Wednesday, November 04, 2009

Starner Jones, MD: "Our Congress expects me to pay for this woman's health care?"

Starner Jones, MD is a seventh generation Mississippian and wanted to come back to Mississippi after going somewhere else for college and medical school. His extracurricular interests are golf, hunting, fishing and college football.

This was his "letter to the editor" in August 29th Jackson, MS newspaper.
Dear Sirs:

During my last night's shift in the ER, I had the pleasure of evaluating a patient with a shiny new gold tooth, multiple elaborate tattoos, a very expensive brand of tennis shoes and a new cellular telephone equipped with her favorite R&B tune for a ringtone. Glancing over the chart, one could not help noticing her payer status: MEDICAID. She smokes more than one costly pack of cigarettes every day and, somehow, still has money to buy beer.

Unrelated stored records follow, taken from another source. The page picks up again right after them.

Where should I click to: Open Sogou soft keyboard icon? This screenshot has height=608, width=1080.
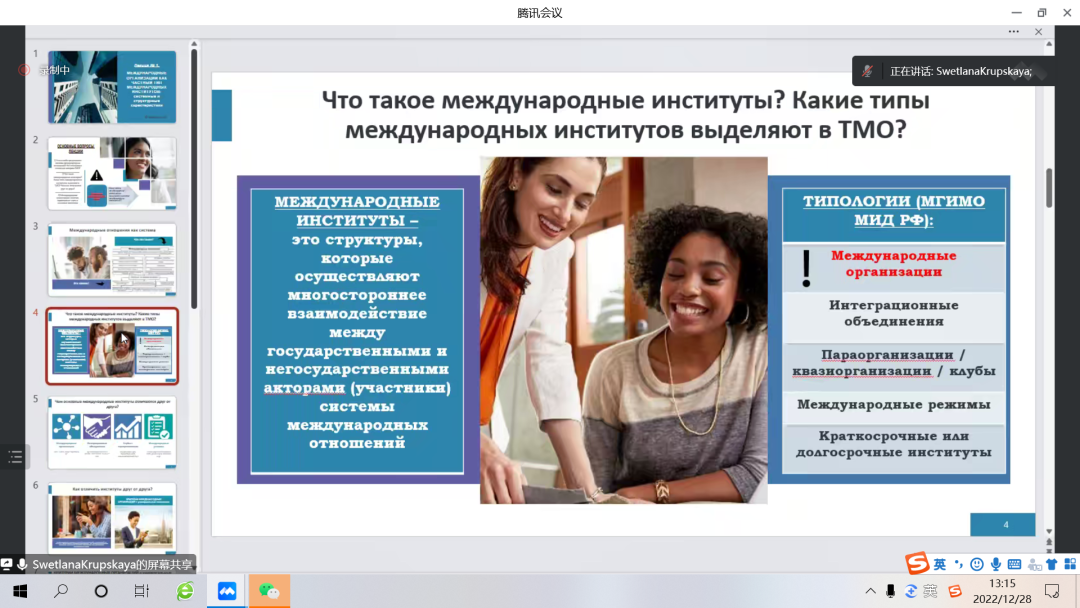tap(1014, 565)
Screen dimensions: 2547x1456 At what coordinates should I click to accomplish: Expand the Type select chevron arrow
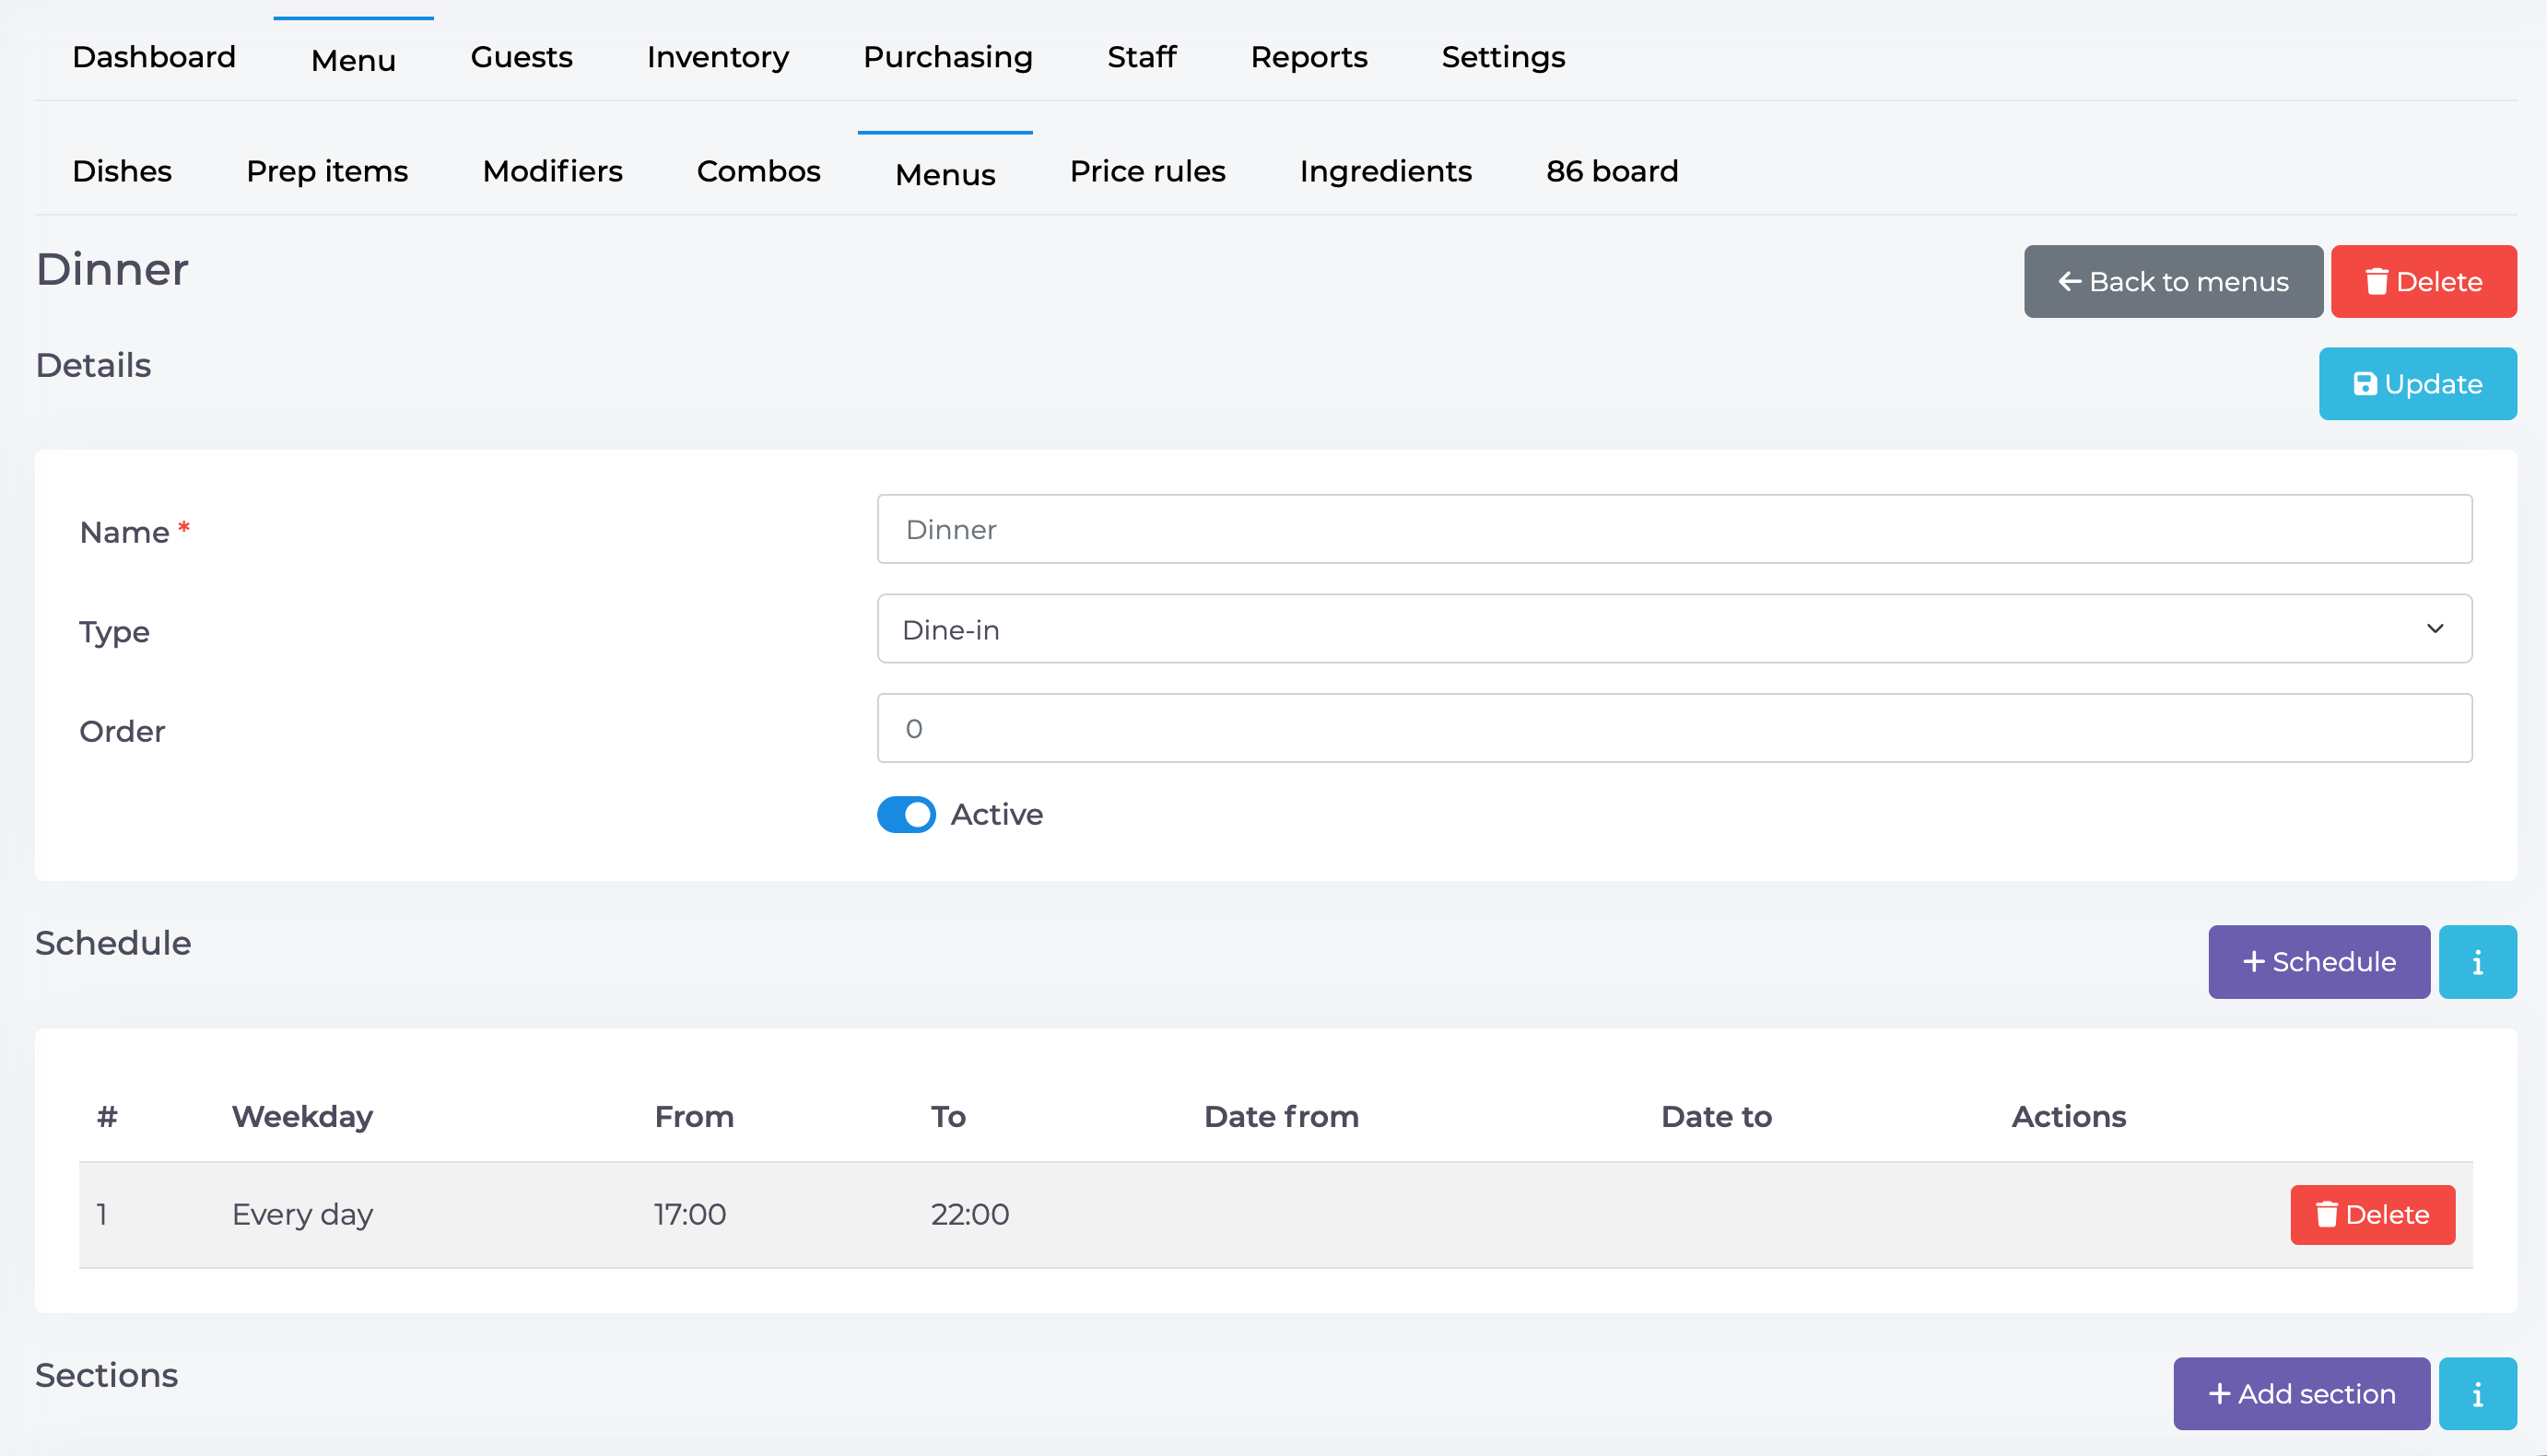tap(2434, 629)
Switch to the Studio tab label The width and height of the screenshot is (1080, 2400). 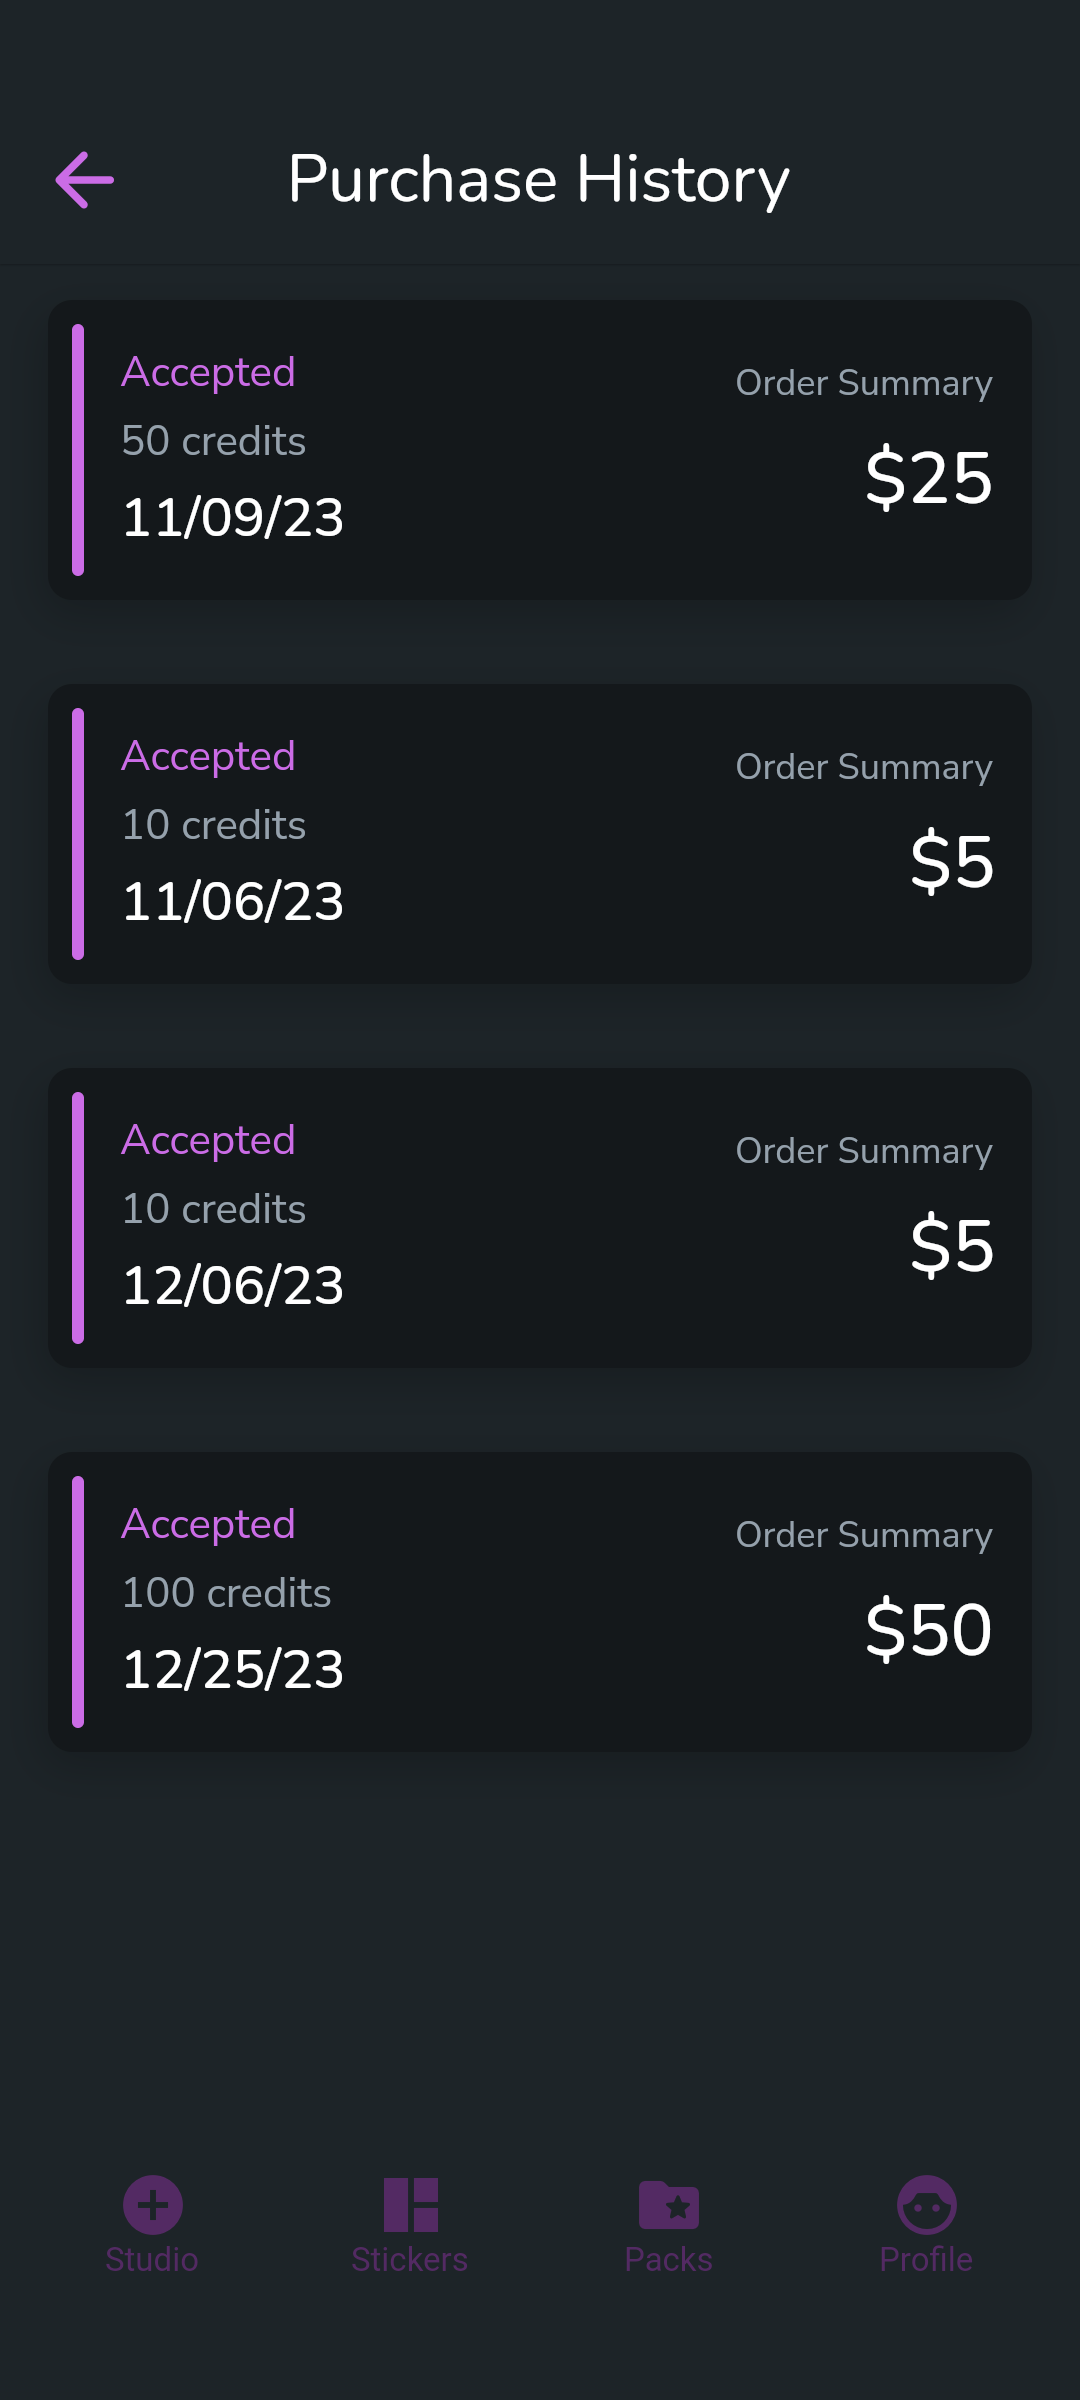152,2260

And our Congress expects me to pay for this woman's health care? Our nation's health care crisis is not a shortage of quality hospitals, doctors or nurses. It is a crisis of culture - a culture in which it is perfectly acceptable to spend money on vices while refusing to take care of one's self or, heaven forbid, purchase health insurance. A culture that thinks "I can do whatever I want to because someone else will always take care of me". Life is really not that hard. Most of us reap what we sow.

Don't you agree?

STARNER JONES, MD Jackson , MS

2 comments:

imjustsayin said...

News flash. This dude isn't even a member of the American Medical Association. He is not a board certified doctor. Where is this "elsewhere" that he went to school. Grenada? If he had gone to a fine medical school, don't you think that would have been part of his letter? Of course it would. Doctors have egos. He's not even smart enough to know that even without Medicaid, this woman's health care would be paid for because hospitals jack up rates to private insurers to pay for the uninsured. Don't get sick in Mississippi.

lgstarr said...

45% Of Doctors Would Consider Quitting If Congress Passes Health Care Overhaul:

Two of every three practicing physicians oppose the medical overhaul plan under consideration in Washington, and hundreds of thousands would think about shutting down their practices or retiring early if it were adopted, a new IBD/TIPP Poll has found.